The early Christian tradition conceived of God’s relationship to the world as one in which the world existed by ‘participation’ in God’s being – that is, to exist means to be a form in which God shines through to a greater or lesser extent. Under such a notion, God can be encountered personally in the world ‘out there’, albeit in a veiled way – for example in the goodness of an act of love, the beauty of a glorious sunset, or the truth of a mathematical theorem. I think that this is quite intuitively correct. When we look upon the majesty of the universe, we don’t say “here is glory, and I know that the Lord is glorious because He made it”. Rather, we are more inclined to say, “behold, the glory of the Lord”.

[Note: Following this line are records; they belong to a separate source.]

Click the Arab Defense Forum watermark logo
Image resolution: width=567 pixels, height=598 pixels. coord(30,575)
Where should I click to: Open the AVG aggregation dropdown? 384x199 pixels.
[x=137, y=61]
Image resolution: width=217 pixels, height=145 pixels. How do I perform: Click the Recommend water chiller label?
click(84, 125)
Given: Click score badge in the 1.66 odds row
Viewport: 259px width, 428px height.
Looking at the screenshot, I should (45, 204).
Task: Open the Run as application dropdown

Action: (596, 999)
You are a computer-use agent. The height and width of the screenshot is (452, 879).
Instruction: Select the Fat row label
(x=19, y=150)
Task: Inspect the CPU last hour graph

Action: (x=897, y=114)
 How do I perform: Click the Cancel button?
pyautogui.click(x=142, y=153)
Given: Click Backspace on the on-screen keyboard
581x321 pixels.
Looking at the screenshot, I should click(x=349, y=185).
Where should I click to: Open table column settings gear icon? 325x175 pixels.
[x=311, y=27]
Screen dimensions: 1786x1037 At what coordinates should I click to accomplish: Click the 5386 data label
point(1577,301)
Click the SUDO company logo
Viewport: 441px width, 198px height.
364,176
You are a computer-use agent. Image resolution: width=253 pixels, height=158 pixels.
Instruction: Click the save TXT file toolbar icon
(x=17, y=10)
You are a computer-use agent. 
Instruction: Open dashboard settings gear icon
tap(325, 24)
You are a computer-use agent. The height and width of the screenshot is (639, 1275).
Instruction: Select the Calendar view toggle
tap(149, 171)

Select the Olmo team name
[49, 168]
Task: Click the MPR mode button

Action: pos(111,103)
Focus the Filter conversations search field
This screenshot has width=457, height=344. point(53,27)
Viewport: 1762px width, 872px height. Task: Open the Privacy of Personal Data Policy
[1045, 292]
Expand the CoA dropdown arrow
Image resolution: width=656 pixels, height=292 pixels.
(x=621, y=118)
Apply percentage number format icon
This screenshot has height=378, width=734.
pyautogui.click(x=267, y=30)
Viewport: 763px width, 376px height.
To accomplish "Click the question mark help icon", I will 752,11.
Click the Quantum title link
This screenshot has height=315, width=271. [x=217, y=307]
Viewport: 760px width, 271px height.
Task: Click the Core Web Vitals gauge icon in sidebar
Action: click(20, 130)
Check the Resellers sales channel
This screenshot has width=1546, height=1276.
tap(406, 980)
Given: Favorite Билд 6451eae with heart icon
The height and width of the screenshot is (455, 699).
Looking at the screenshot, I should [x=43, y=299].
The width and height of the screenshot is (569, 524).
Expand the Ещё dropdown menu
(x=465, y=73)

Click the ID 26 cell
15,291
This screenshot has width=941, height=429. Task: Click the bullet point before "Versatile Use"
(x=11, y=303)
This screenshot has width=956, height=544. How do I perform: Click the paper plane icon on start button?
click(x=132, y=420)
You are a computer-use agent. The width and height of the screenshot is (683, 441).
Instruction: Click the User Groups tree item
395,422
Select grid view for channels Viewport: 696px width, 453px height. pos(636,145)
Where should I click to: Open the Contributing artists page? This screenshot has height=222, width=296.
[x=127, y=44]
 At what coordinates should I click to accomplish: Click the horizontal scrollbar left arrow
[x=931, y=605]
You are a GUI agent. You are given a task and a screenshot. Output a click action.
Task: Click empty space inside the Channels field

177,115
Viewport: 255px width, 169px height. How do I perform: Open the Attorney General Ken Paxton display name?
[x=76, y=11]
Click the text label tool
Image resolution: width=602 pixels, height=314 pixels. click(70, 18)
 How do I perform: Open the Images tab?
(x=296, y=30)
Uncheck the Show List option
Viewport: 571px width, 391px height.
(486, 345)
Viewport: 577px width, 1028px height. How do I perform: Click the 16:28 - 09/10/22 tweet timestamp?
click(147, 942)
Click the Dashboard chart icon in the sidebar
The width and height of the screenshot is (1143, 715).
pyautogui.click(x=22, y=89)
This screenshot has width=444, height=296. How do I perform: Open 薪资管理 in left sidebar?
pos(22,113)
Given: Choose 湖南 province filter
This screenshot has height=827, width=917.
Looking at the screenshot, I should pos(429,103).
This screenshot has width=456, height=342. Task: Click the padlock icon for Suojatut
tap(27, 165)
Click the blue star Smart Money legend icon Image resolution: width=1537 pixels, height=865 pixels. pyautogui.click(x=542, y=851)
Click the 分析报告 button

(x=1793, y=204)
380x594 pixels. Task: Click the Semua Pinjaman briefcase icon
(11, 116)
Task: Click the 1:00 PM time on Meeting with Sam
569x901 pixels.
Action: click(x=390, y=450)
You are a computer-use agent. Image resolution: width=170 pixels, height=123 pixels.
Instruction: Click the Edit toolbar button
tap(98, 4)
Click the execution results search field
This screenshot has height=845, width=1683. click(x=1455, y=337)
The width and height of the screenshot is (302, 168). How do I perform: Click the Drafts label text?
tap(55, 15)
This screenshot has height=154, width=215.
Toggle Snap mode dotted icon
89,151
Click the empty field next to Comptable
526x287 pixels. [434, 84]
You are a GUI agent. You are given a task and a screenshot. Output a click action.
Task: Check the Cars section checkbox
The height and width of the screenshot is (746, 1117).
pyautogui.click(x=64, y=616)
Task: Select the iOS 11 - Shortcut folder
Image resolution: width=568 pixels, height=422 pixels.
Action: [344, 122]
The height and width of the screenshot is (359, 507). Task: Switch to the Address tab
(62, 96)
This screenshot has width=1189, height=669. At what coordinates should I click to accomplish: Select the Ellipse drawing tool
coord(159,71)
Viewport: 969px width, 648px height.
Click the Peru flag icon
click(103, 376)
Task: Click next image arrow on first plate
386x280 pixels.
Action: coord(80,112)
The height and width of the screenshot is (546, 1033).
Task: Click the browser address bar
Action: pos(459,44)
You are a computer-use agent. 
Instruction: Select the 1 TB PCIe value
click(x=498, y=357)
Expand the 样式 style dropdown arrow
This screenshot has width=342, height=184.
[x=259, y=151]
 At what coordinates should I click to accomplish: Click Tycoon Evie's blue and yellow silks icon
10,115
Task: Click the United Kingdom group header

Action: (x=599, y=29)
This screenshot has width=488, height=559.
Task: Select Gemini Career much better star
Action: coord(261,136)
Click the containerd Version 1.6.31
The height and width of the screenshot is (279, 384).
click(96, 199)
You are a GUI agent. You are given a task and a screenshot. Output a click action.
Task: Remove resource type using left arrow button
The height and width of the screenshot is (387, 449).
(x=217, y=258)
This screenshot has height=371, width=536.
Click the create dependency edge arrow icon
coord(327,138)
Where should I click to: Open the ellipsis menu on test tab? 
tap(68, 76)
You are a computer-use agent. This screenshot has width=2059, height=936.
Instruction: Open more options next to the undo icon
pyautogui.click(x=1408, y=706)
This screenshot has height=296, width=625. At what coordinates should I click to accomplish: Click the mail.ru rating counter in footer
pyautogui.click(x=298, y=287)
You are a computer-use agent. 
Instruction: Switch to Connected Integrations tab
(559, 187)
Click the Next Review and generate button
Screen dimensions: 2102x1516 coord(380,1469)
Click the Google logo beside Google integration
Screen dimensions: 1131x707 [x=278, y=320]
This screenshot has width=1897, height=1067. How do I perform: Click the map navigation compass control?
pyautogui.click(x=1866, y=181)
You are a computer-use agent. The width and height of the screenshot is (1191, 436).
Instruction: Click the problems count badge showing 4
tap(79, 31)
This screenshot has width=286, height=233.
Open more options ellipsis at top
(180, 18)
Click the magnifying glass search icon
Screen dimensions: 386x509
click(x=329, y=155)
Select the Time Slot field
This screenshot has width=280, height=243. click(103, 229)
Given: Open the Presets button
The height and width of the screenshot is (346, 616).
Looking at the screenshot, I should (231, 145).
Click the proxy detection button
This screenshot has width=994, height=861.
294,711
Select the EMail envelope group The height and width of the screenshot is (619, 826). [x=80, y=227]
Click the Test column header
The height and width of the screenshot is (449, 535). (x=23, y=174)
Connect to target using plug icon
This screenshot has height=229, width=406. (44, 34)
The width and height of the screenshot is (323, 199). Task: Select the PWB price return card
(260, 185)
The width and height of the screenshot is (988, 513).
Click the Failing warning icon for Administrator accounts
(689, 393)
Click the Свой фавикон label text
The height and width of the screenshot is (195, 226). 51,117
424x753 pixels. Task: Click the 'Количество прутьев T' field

Such a notion lends itself to a re-conception of the dual sources of knowledge of God mentioned above. We should take the inferential knowledge of God in the incarnation and file it along with the other inferences under his whisper. God’s shout is rather his direct self-presentation – first and foremost in Christ, and then in a lesser extent in all the goodness and beauty of the world around us, perceptible by the eyes of faith. It is to this that we respond with love and obedience, the appropriate forms of which are elaborated by the whisper of reason.
We know God personally, in faith, and look to the claims of the Bible and the propositions of reason to know about Him. In this way, faith can be rendered communal and returned to the heart of the Christian experience, and Christian life to the heart of dogma. God’s whisper is the echo of His shout, which resounds in the very bones of creation.